A young boy went up to his father and asked him,’Dad, what is the difference between ‘potentially’ and ‘realistically’?’

The father thought for a moment, then answered, ‘Go ask your mother if she would sleep with Brad Pitt for a million dollars.

Then ask your sister if she would sleep with Brad Pitt for a million dollars, and then ask your brother if he’d sleep with Brad Pitt for a million dollars. Come back and tell me what you learn from that.’

So the boy went to his mother and asked, ‘Would you sleep with Brad Pitt for a million dollars?’

The mother replied, ‘Of course I would! We could really use that money to fix up the house and send you kids to a great University!’

The boy then went to his sister and asked, ‘Would you sleep with Brad Pitt for a million dollars?’

The girl replied, ‘Oh my Gawd!
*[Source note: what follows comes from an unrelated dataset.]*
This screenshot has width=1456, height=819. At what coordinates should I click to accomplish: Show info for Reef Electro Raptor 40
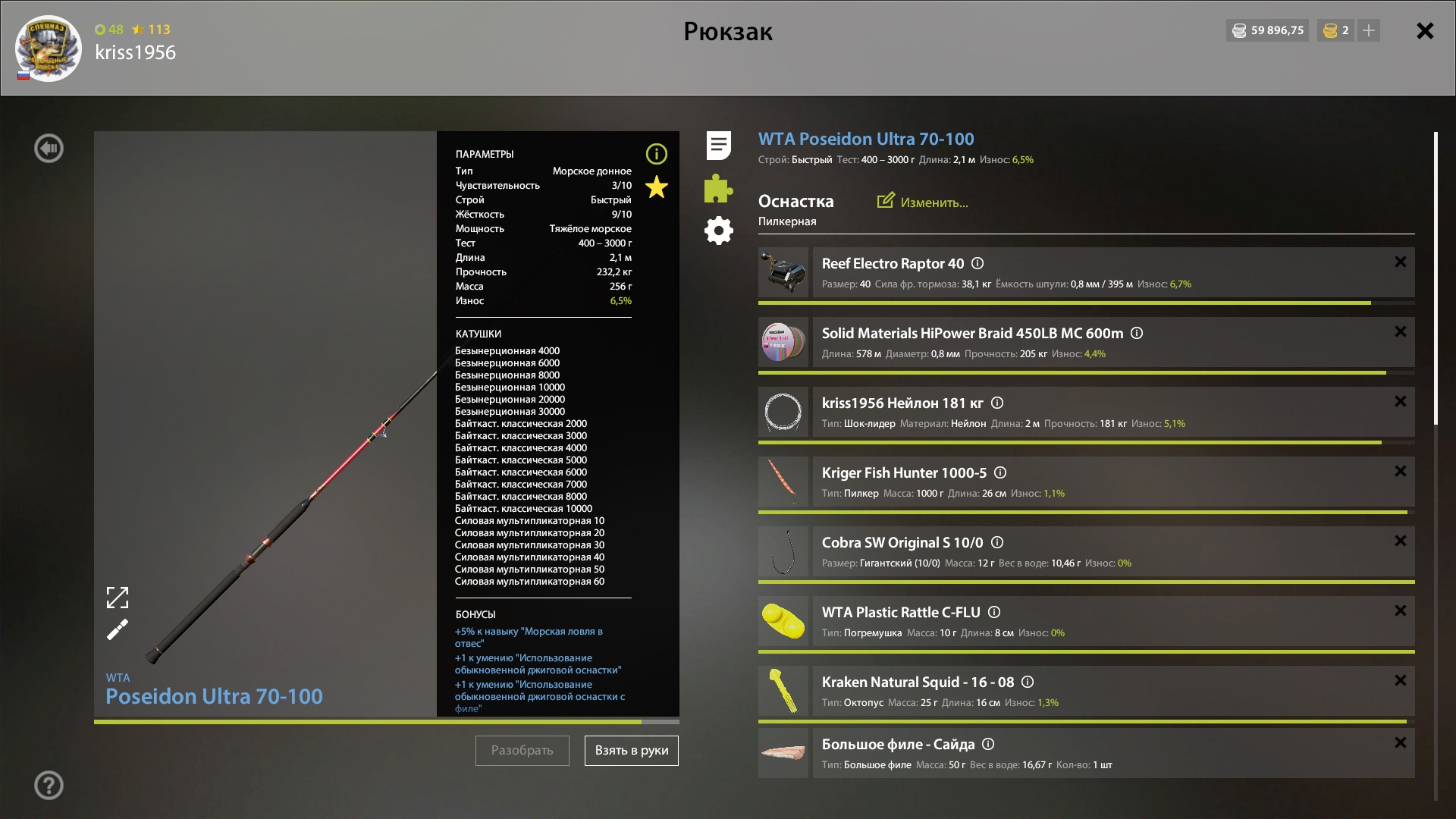(x=977, y=263)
I LOVE Brad Pitt I would sleep with him in a heartbeat, are you nuts?’

The boy then went to his brother and asked, ‘Would you sleep with Brad Pitt for a million dollars?’

‘Of course,’ the brother replied. ‘Do you know what a million bucks would buy?’

The boy pondered the answers for a few days and then went back to his dad.

His father asked him, ‘Did you find out the difference between ‘potentially’ and ‘realistically’?’

The boy replied, ‘Yes, ‘Potentially’, you and I are sitting on three million dollars.

But ‘realistically’, we’re living with two hookers and a queer.’

(Thanx Lanie for this one- cheered me up no end!)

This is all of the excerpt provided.